## INSTRUCTIONS FOR THE TASK
All lines from the one that contains "1472x828 pixels." to the end of the data must be retyped exactly. Pictures are not retyped.

## INFORMATION PROVIDED

☆ ☆ ☆ ☆ ☆

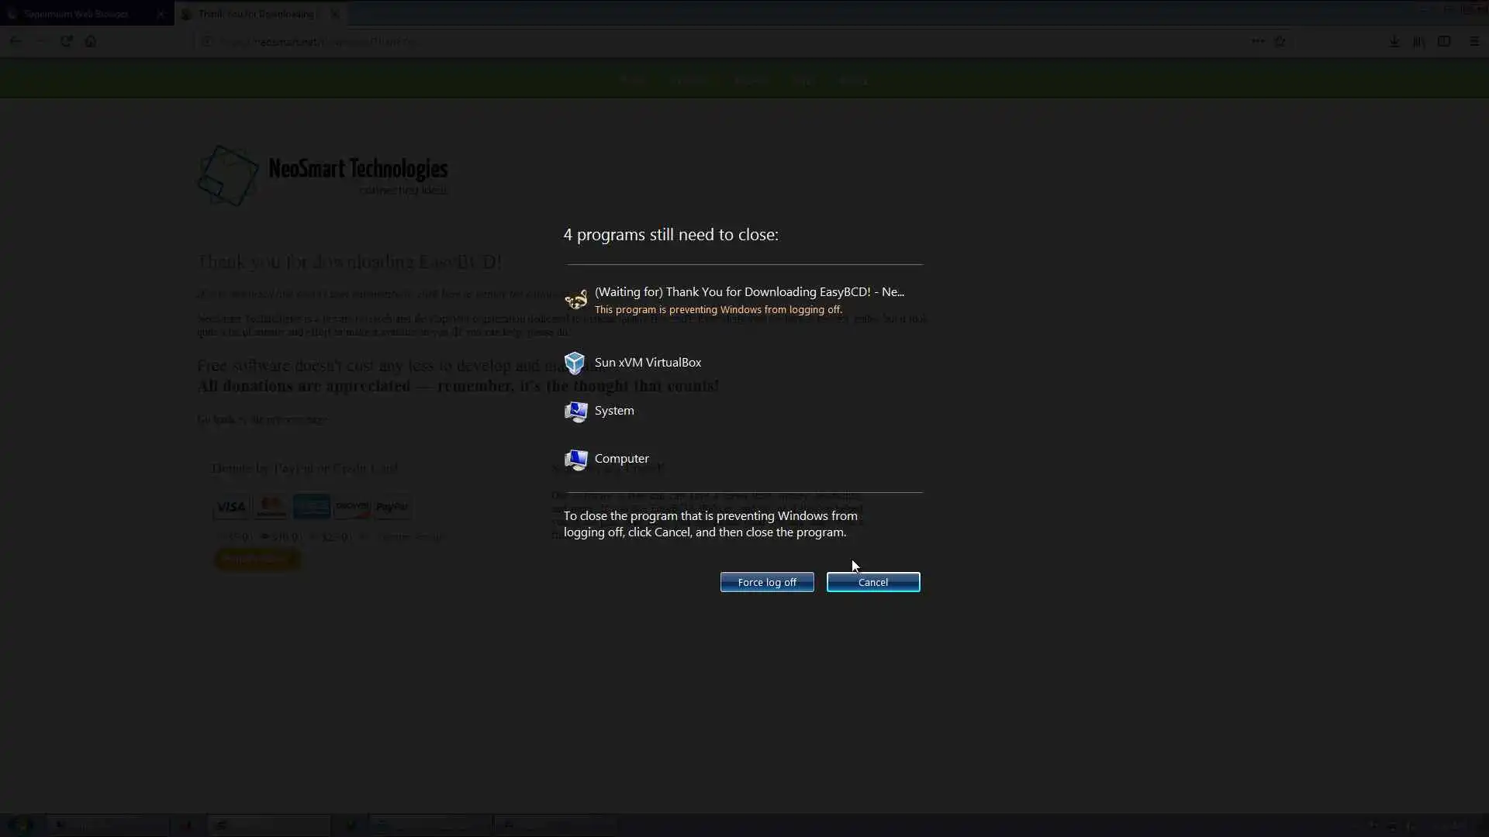Click the browser reload icon
The image size is (1489, 837).
coord(67,41)
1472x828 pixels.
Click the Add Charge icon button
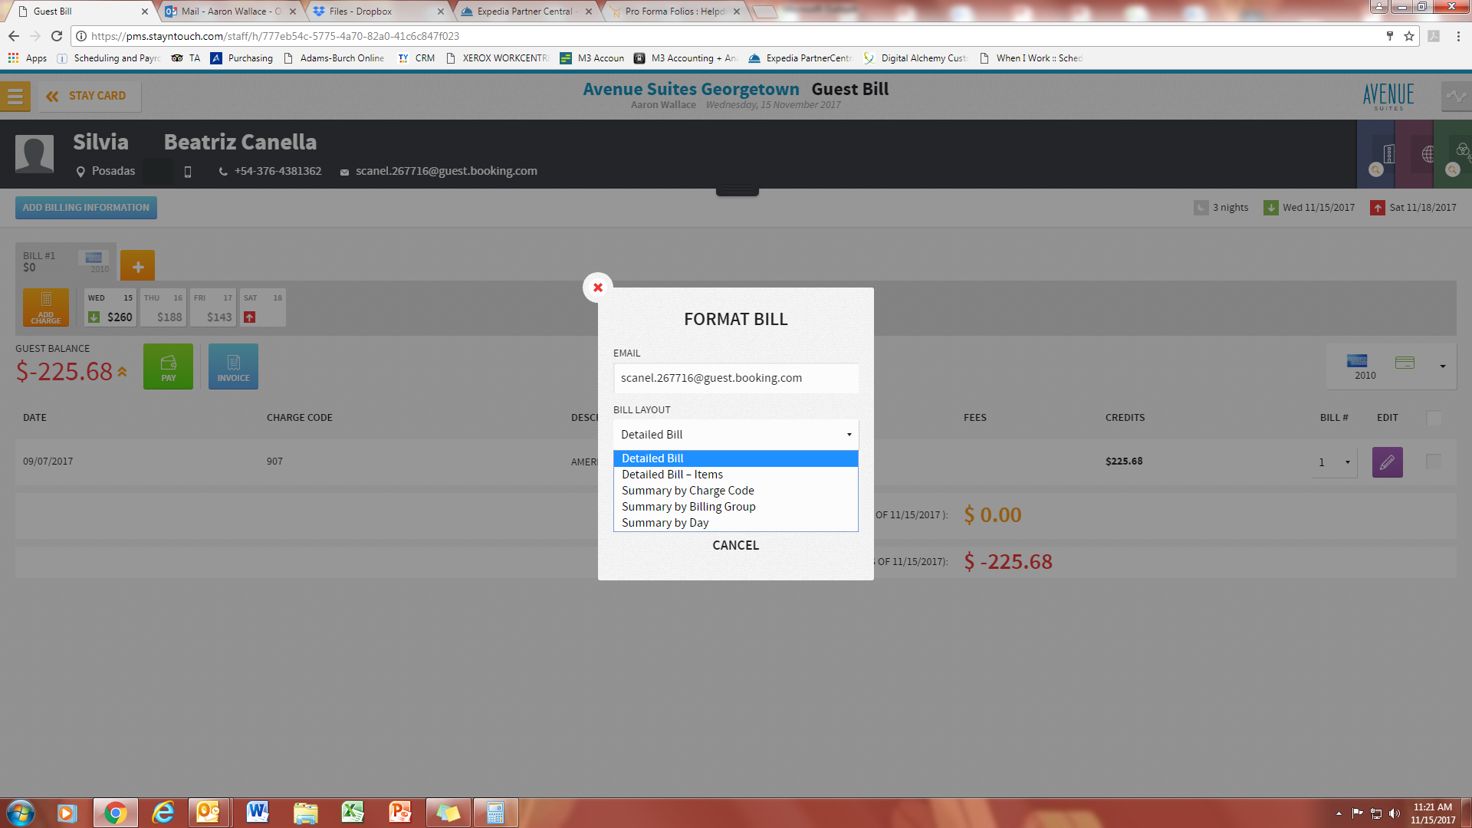(46, 307)
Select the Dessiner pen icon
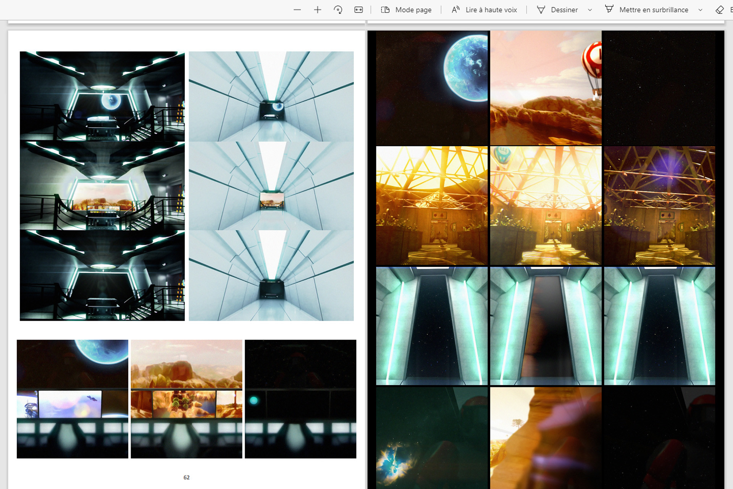 541,10
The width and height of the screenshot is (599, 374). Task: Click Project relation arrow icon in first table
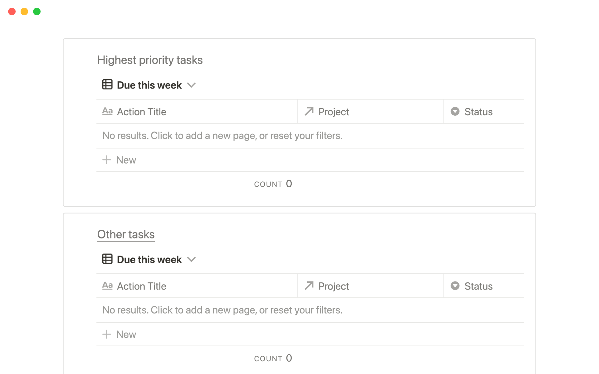(x=309, y=111)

☆ ☆ ☆ ☆ ☆

## RESULT OF THIS TASK
1472x828 pixels.
Click the Add Charge icon button
(46, 307)
Select the Dessiner pen icon
 541,10
The width and height of the screenshot is (599, 374). Task: Click Project relation arrow icon in first table
(x=309, y=111)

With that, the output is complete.